BERLIN, — Germany said on Tuesday it had turned down a request from Iran to extradite a Kurdish leader, who was detained but later freed, prompting an angry response from Tehran.

The news came a day after Germany, which is involved in international efforts to curb Iran's nuclear programme, said it would grant political asylum to a number of Iranians, a move which also angered the Islamic Republic.

A German Foreign Ministry spokesman said Tehran had sought the extradition of Abdul Rahman Haji-Ahmadi last December. Iran says Haji-Ahmadi leads an Iranian Kurdish separatist group from his home in Germany.

"This (extradition) was rejected at the end of January on the grounds that he is a German citizen," he added.                                   

Abdul Rahman Haji Ahmadi, leader of the Iranian Party for a Free Life of Kurdistan, or PJAK
In the city of Cologne, public prosecutor Ulrich Boden told Reuters that Haji-Ahmadi had been detained and later freed, but declined to give any further details of the case.

Media reports suggested that Haji-Ahmadi was detained after the extradition request had been turned down.

"The European countries, despite chanting the slogan of defending human rights, are practically supporting terrorism," Iran's Foreign Ministry spokesman Ramin Mehmanparast told a news conference in Tehran. "There are many clues showing that Europe has become a safe haven for terrorists."

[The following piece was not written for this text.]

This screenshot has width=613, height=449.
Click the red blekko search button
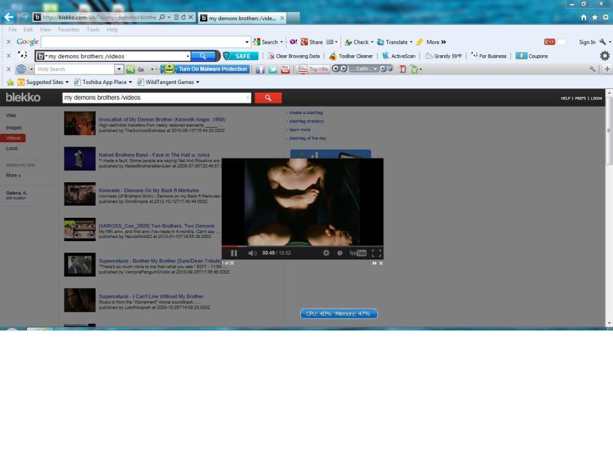[268, 98]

Iran says Haji-Ahmadi leads the PJAK (Party of Free Life of Kurdistan), an offshoot of the Kurdish separatist group PKK (Kurdistan Workers' Party) which mostly operates in Turkey. The European Union considers the PKK a terrorist organisation.

Earlier in the week Iranian parliamentary speaker Ali Larijani again called for Germany to hand over Haji-Ahmadi,www.ekurd.netcalling PJAK a terrorist group.

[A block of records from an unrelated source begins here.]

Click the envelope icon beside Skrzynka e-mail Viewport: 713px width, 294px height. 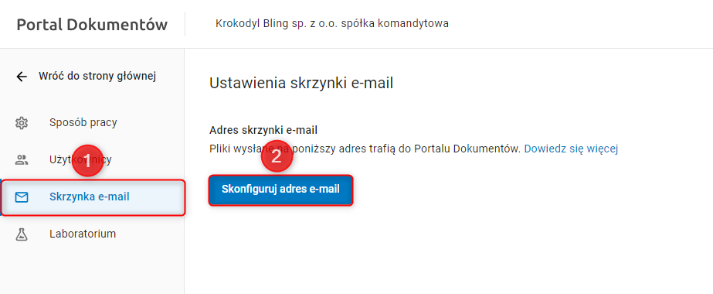coord(22,197)
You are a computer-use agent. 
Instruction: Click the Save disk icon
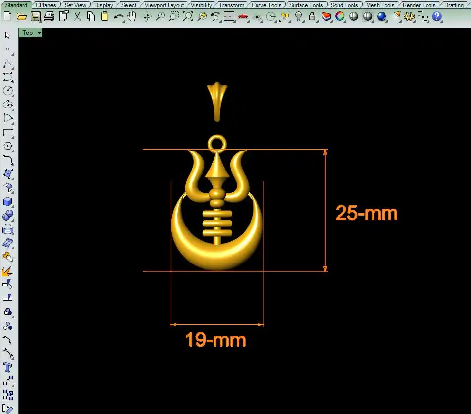35,17
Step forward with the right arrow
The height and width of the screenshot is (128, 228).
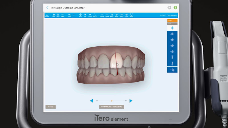point(131,101)
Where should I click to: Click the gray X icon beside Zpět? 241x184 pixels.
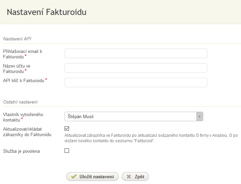click(x=129, y=177)
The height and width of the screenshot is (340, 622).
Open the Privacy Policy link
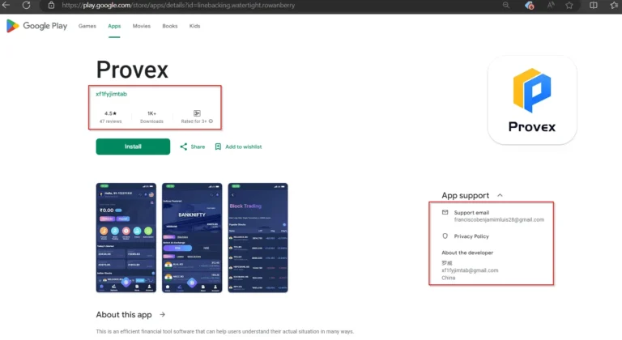[471, 236]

Mehmanparast also criticised Germany for its decision to grant asylum to some Iranians, a move that appeared to be targeted at people whom Tehran regards as dissidents.

"Some people who have no problem returning to Iran ... present their situation as if lives are endangered and European countries also want to use this matter to say Iranians are massively moving to Western countries," he said.

Iran was the scene of major protests after the re-election of hardline President Mahmoud Ahmadinejad last year.

Germany is working with its allies on a new round of possible sanctions against the Iran over its nuclear programme which Western nations believe is aimed at developing a nuclear bomb. Tehran says its nuclear ambitions are entirely peaceful.

The PJAK, or the (Partiya Jiyana Azad a Kurdistane) (Party of Free Life of Kurdistan), is a militant Kurdish nationalist group based in northern Iraq that has been carrying out attacks Iranian revolutionary guards in the Kurdistan Province of Iran (Eastern Kurdistan) and other Kurdish-inhabited areas. 

Since 2004 the PJAK took up arms for self-rule in Kurdistan province northwestern of Iran (Iranian Kurdistan, Eastern Kurdistan). Half the members of PJAK are women. The PJAK has about 3,000 armed militiamen.

The United States on February 4, 2009 added the Iranian Kurdish PJAK militant group opposed to Iran to its list of terrorist organizations.